What I'm focused on
IT Security Administrator at DocuWare in Munich, keeping nearly 1,000 endpoints across Windows, macOS, and Linux in a patched, monitored, and policy-compliant state. Day-to-day that means Tanium for patch orchestration, PowerShell and Python for every automation task in between, and aligning systems with ISO 27001 controls. When a new CVE drops, I'm triaging it before it becomes someone else's incident.
Currently learning
Working toward Tanium Threat Response Analyst — the cert exam is scheduled for May 2026. The coursework goes deep on live endpoint investigation, threat hunting workflows, and response automation inside the Tanium platform, which is a natural extension of the patch and compliance work I already do.

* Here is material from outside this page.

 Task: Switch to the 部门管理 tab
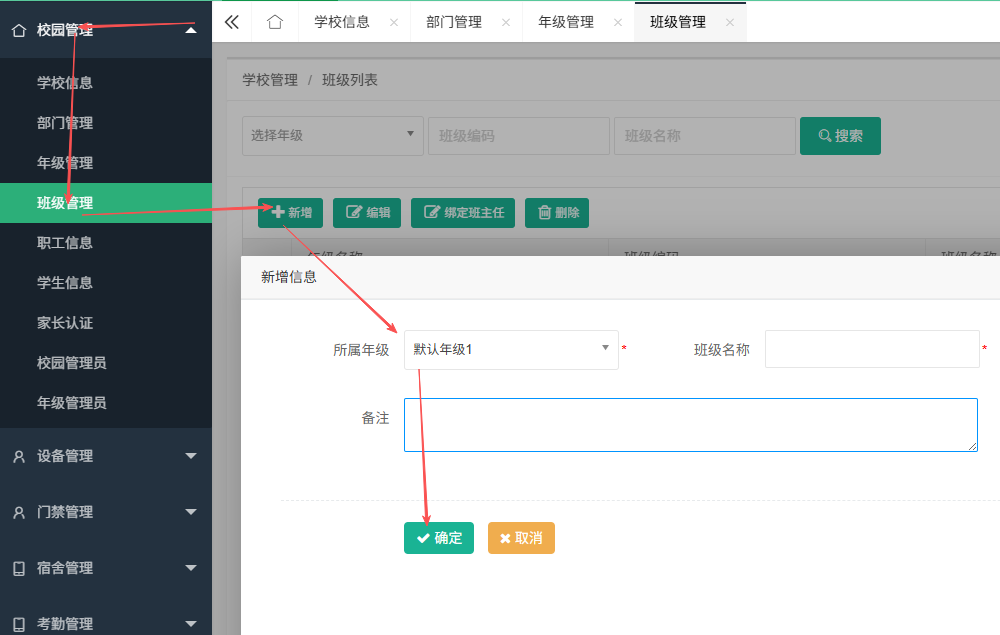coord(454,22)
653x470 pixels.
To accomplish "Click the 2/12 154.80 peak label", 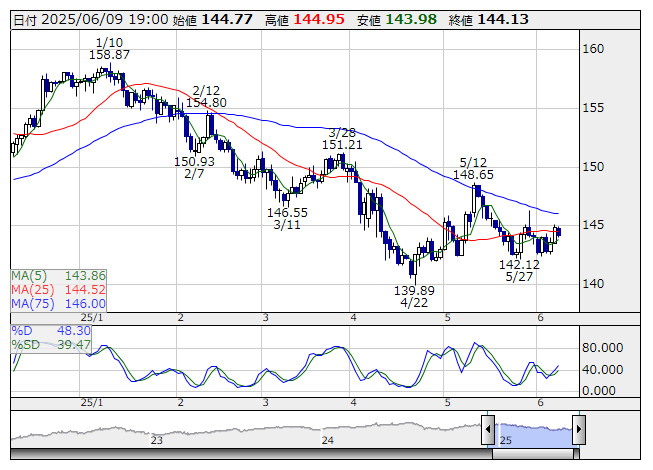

Also running through Kubernetes security in more depth: admission controllers, pod security standards, OPA/Gatekeeper policy authoring, and supply-chain hardening with Sigstore and SLSA. Most of my container exposure so far has been Docker in production; the orchestration security layer is the gap I'm closing.
On the reading list: MITRE ATT&CK Cloud matrix (mapping detections to the cloud controls I write about), AWS IAM condition key reference, and selected sections of The Web Application Hacker's Handbook for the API testing side.
Location
Munich, Germany. Open to remote-first roles anywhere.